12 Steps to Replace Your Trailer Lighting

A car trailer is a relatively simple device and, in the ordinary course of business, can be expected to last a long time. If you look after the wheel bearings and rudimentary suspension, you just need to make sure that you clean off any corrosive saltwater when you return from your boating trip. However, you will need to pay a little more attention to your trailer lighting system if you are to remain as safe as possible when going back and forth to the lake. If it's been some time since you performed any maintenance and have been noticing some issues, maybe it's time for you to consider a full replacement. Where should you start and how difficult is this?

12-Step Guide

Your lighting system is basically composed of two separate areas: the lights themselves and the wiring loom.

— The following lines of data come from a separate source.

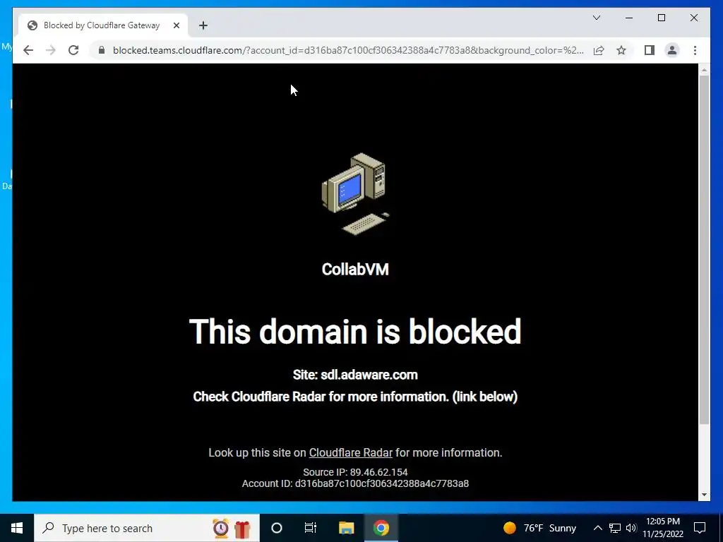Open Task View on taskbar
Screen dimensions: 723x542
(311, 528)
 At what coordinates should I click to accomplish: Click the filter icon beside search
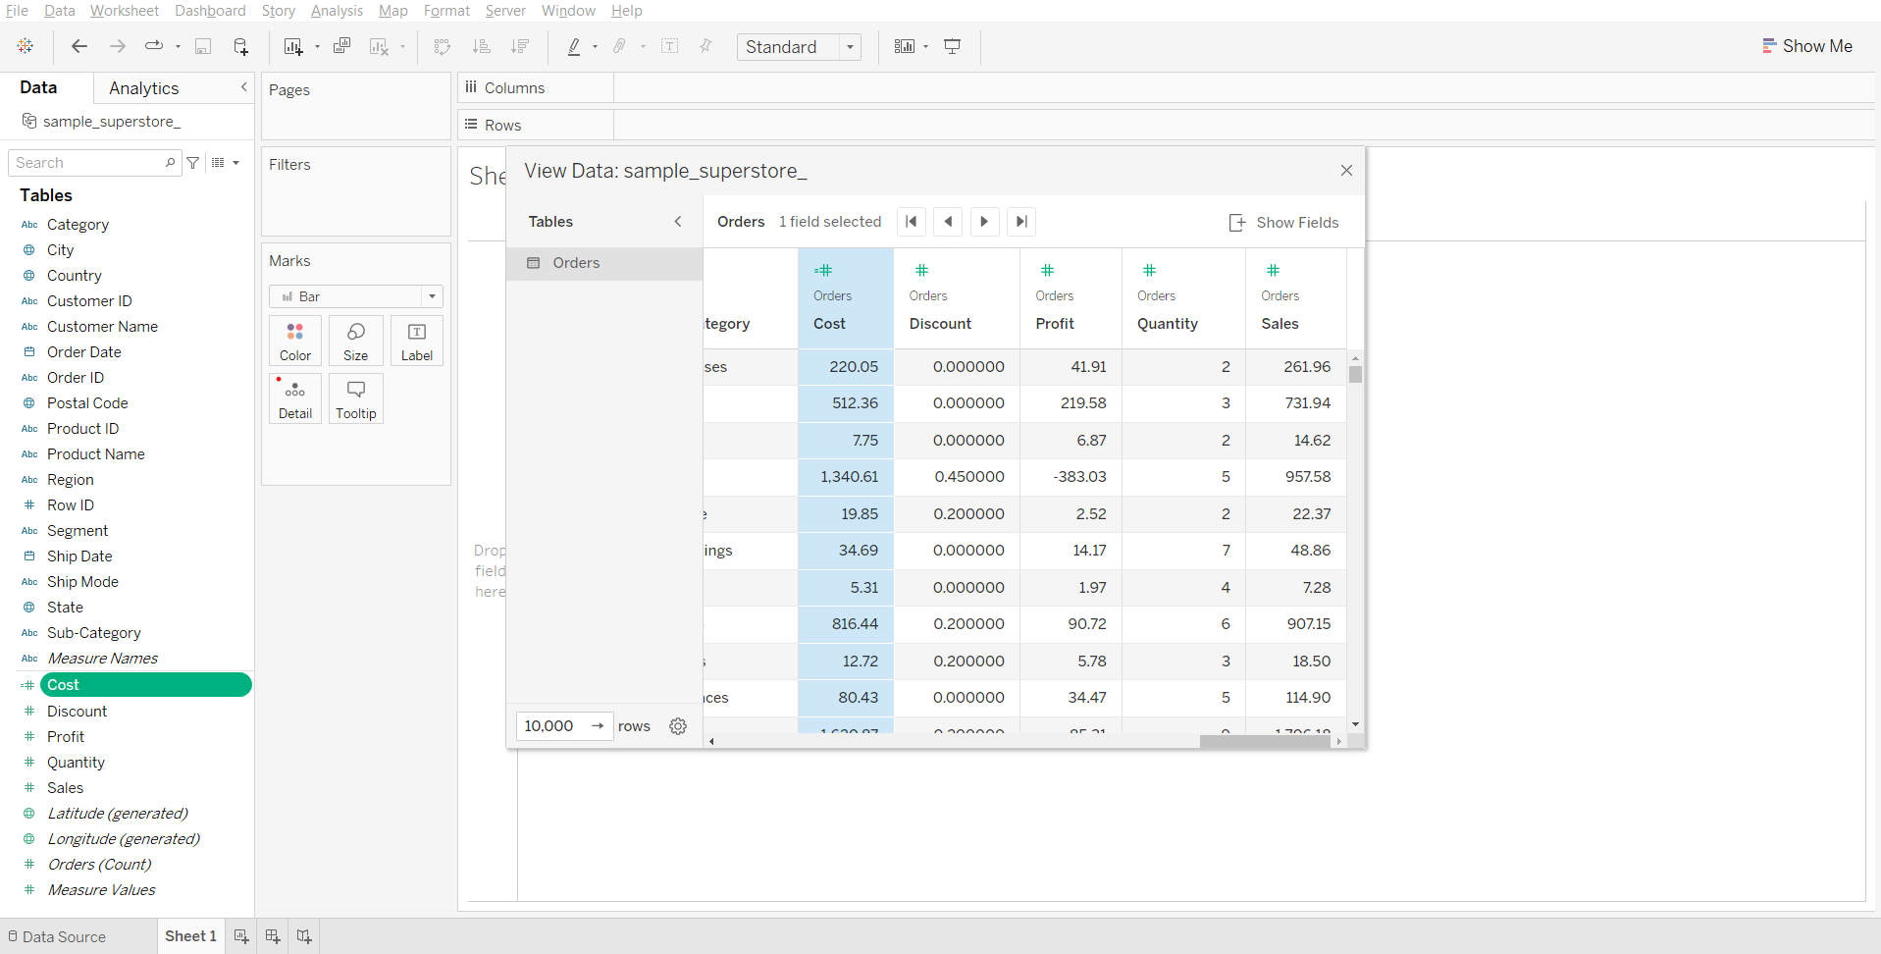[193, 163]
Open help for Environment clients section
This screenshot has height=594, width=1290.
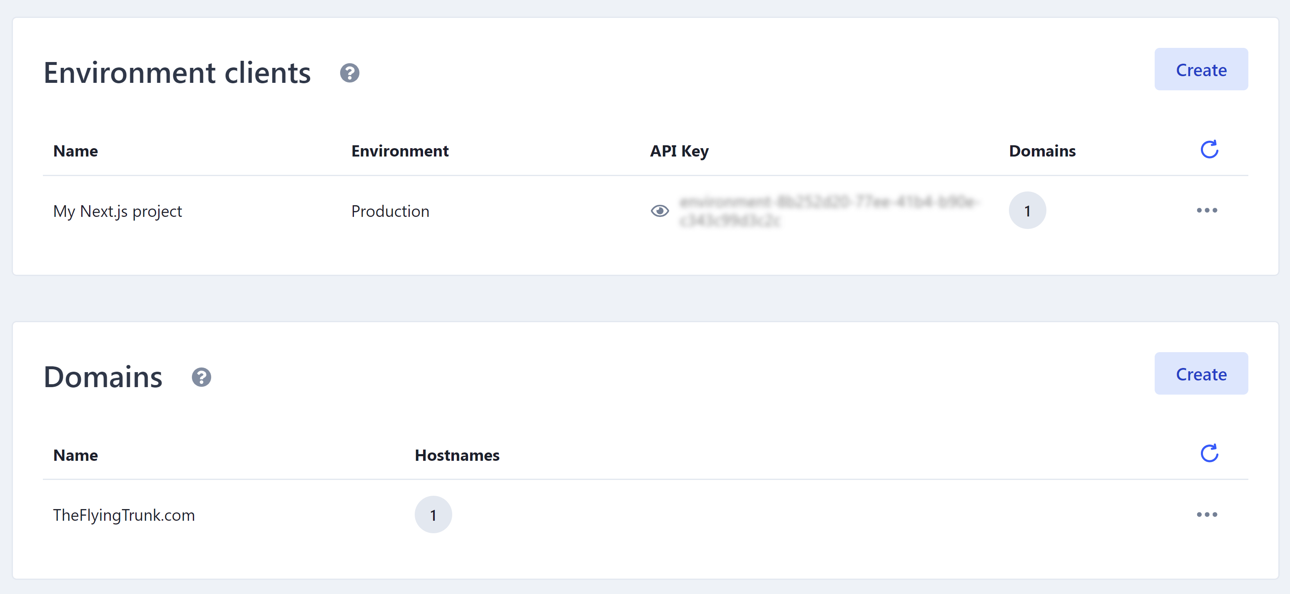click(350, 73)
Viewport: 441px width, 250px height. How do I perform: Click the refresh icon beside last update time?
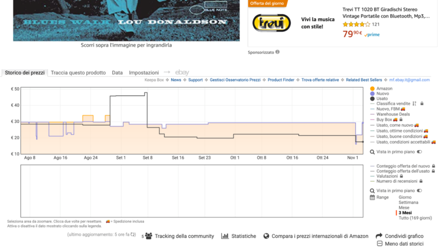(x=133, y=235)
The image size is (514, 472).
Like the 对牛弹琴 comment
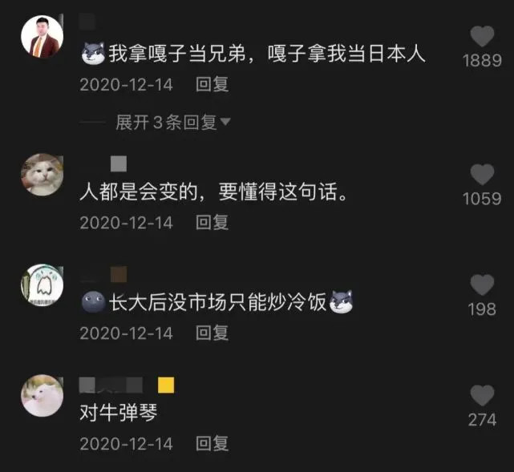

  1. Begin by removing the old lights from the rear after you have disconnected the wires that run into the back of the frame.
  2. Once you've done this, cut the cable ties that run along the chassis rails so you can pull the wiring loom away from the trailer in preparation for the replacement.
  3. Make a careful note of the installation as you are taking it apart so that you replace everything correctly before you introduce any new cable ties.
  4. You will need some cable strippers to expose the end of each wire and will need to cut off any excess installation carefully without overdoing it so you are ready for assembly.
  5. Remember that when you fix a new lighting setup, you must always address legality. In addition to the lamps for visibility, brake lights and indicators, you must also illuminate the number plate on the correct side of the trailer.
  6. You should take advantage of existing holes within the chassis frame to do this, and it's a good idea for you to compare the equipment that you take off as you're buying its replacement.
  7. Some trailers have additional lights fitted on the side of each wheel protector, and you may have to wire these up separately as you go along.
  8. Remember, all the wires are colour-coded, and while these can vary from kit to kit, pay close attention to the diagram that you get with your new purchase.
  9. Don't forget to connect the earth return or nothing will work.
  10. Once everything is in place, it's a good idea to check for serviceability before you tie everything down. Attach the tow bar to the vehicle so you get sufficiently strong earth before you connect your wiring loom to the back of the car.
  11. Assuming that everything is working as it should, you can then tighten all the screws, bolts or nuts and apply the cable ties to the loom. Pay attention here and make sure that nothing hangs down in a vulnerable position.
  12. Apply some heat shrink to each joint so that it is sealed, and just to be safe, use electrical tape to repel any rainwater.

There you have it: a new lighting system and many months of carefree boating ahead!